→ Your instructions: Could you reproduce all of the data below word for word, without changing anything?

→ Data section:

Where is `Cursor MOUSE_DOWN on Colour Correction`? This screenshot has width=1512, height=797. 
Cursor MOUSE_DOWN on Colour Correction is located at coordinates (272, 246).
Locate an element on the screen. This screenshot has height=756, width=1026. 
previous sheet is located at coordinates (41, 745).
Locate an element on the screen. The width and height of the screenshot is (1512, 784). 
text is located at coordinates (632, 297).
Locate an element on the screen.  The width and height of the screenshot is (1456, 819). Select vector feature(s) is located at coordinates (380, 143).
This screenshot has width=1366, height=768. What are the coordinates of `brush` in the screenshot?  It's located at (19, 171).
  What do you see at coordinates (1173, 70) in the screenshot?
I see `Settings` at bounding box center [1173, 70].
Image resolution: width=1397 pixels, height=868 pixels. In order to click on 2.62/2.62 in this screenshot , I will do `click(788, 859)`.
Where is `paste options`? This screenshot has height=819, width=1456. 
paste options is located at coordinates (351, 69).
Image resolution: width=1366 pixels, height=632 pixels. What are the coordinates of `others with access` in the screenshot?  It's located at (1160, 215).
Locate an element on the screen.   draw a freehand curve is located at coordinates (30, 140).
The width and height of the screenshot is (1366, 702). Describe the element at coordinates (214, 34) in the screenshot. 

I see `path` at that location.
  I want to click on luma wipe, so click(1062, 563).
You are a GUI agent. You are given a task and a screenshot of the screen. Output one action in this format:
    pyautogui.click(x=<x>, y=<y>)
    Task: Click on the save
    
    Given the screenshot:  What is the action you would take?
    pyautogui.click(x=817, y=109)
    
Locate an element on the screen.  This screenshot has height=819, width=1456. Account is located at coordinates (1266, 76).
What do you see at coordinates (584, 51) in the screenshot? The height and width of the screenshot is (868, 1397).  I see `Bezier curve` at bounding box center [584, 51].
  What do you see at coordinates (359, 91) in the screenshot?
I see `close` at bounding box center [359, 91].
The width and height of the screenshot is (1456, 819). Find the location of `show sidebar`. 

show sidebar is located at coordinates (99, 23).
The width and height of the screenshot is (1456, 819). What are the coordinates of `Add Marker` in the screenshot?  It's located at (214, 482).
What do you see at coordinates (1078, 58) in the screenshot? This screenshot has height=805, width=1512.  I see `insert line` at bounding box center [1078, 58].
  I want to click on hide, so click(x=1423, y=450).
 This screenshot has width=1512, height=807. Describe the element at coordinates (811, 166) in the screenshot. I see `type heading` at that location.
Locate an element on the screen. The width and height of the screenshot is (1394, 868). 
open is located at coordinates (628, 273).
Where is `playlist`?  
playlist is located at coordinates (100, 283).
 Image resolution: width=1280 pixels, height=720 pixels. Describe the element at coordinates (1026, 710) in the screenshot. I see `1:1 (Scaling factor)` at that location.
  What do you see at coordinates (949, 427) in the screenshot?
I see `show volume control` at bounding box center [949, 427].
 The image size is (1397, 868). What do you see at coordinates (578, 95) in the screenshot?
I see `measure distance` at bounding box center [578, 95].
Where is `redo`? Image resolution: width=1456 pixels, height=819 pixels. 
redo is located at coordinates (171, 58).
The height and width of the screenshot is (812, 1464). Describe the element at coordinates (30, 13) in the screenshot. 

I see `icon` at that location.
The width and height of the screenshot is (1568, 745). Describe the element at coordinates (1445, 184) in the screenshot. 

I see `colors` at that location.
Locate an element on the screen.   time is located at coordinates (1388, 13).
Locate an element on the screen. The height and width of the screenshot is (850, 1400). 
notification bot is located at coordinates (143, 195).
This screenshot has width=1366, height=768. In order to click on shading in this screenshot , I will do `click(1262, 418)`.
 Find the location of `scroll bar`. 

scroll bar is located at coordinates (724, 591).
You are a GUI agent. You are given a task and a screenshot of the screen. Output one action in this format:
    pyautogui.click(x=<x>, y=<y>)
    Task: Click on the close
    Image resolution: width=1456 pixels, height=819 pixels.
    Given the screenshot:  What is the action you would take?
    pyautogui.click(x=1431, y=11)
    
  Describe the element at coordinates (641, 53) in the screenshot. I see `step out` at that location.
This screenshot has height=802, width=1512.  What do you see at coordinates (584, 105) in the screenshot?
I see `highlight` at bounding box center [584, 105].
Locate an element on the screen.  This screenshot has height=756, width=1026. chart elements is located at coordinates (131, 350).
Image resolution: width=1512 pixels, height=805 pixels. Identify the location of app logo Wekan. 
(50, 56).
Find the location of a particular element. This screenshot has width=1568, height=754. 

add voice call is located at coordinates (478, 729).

→ Task answer:
Where is `Cursor MOUSE_DOWN on Colour Correction`? This screenshot has width=1512, height=797. 
Cursor MOUSE_DOWN on Colour Correction is located at coordinates (272, 246).
Locate an element on the screen. This screenshot has height=756, width=1026. 
previous sheet is located at coordinates (41, 745).
Locate an element on the screen. The width and height of the screenshot is (1512, 784). 
text is located at coordinates (632, 297).
Locate an element on the screen.  The width and height of the screenshot is (1456, 819). Select vector feature(s) is located at coordinates (380, 143).
This screenshot has width=1366, height=768. What are the coordinates of `brush` in the screenshot?  It's located at (19, 171).
  What do you see at coordinates (1173, 70) in the screenshot?
I see `Settings` at bounding box center [1173, 70].
Image resolution: width=1397 pixels, height=868 pixels. In order to click on 2.62/2.62 in this screenshot , I will do `click(788, 859)`.
Where is `paste options`? This screenshot has height=819, width=1456. 
paste options is located at coordinates (351, 69).
Image resolution: width=1366 pixels, height=632 pixels. What are the coordinates of `others with access` in the screenshot?  It's located at (1160, 215).
Locate an element on the screen.   draw a freehand curve is located at coordinates (30, 140).
The width and height of the screenshot is (1366, 702). Describe the element at coordinates (214, 34) in the screenshot. 

I see `path` at that location.
  I want to click on luma wipe, so click(1062, 563).
You are a GUI agent. You are given a task and a screenshot of the screen. Output one action in this format:
    pyautogui.click(x=<x>, y=<y>)
    Task: Click on the save
    
    Given the screenshot:  What is the action you would take?
    pyautogui.click(x=817, y=109)
    
Locate an element on the screen.  This screenshot has height=819, width=1456. Account is located at coordinates (1266, 76).
What do you see at coordinates (584, 51) in the screenshot? The height and width of the screenshot is (868, 1397).  I see `Bezier curve` at bounding box center [584, 51].
  What do you see at coordinates (359, 91) in the screenshot?
I see `close` at bounding box center [359, 91].
The width and height of the screenshot is (1456, 819). Find the location of `show sidebar`. 

show sidebar is located at coordinates (99, 23).
The width and height of the screenshot is (1456, 819). What are the coordinates of `Add Marker` in the screenshot?  It's located at (214, 482).
What do you see at coordinates (1078, 58) in the screenshot? This screenshot has height=805, width=1512.  I see `insert line` at bounding box center [1078, 58].
  I want to click on hide, so click(x=1423, y=450).
 This screenshot has width=1512, height=807. Describe the element at coordinates (811, 166) in the screenshot. I see `type heading` at that location.
Locate an element on the screen. The width and height of the screenshot is (1394, 868). 
open is located at coordinates (628, 273).
Where is `playlist`?  
playlist is located at coordinates (100, 283).
 Image resolution: width=1280 pixels, height=720 pixels. Describe the element at coordinates (1026, 710) in the screenshot. I see `1:1 (Scaling factor)` at that location.
  What do you see at coordinates (949, 427) in the screenshot?
I see `show volume control` at bounding box center [949, 427].
 The image size is (1397, 868). What do you see at coordinates (578, 95) in the screenshot?
I see `measure distance` at bounding box center [578, 95].
Where is `redo`? Image resolution: width=1456 pixels, height=819 pixels. 
redo is located at coordinates (171, 58).
The height and width of the screenshot is (812, 1464). Describe the element at coordinates (30, 13) in the screenshot. 

I see `icon` at that location.
The width and height of the screenshot is (1568, 745). Describe the element at coordinates (1445, 184) in the screenshot. 

I see `colors` at that location.
Locate an element on the screen.   time is located at coordinates (1388, 13).
Locate an element on the screen. The height and width of the screenshot is (850, 1400). 
notification bot is located at coordinates (143, 195).
This screenshot has width=1366, height=768. In order to click on shading in this screenshot , I will do `click(1262, 418)`.
 Find the location of `scroll bar`. 

scroll bar is located at coordinates (724, 591).
You are a GUI agent. You are given a task and a screenshot of the screen. Output one action in this format:
    pyautogui.click(x=<x>, y=<y>)
    Task: Click on the close
    Image resolution: width=1456 pixels, height=819 pixels.
    Given the screenshot:  What is the action you would take?
    pyautogui.click(x=1431, y=11)
    
  Describe the element at coordinates (641, 53) in the screenshot. I see `step out` at that location.
This screenshot has height=802, width=1512.  What do you see at coordinates (584, 105) in the screenshot?
I see `highlight` at bounding box center [584, 105].
Locate an element on the screen.  This screenshot has height=756, width=1026. chart elements is located at coordinates (131, 350).
Image resolution: width=1512 pixels, height=805 pixels. Identify the location of app logo Wekan. 
(50, 56).
Find the location of a particular element. This screenshot has width=1568, height=754. 

add voice call is located at coordinates (478, 729).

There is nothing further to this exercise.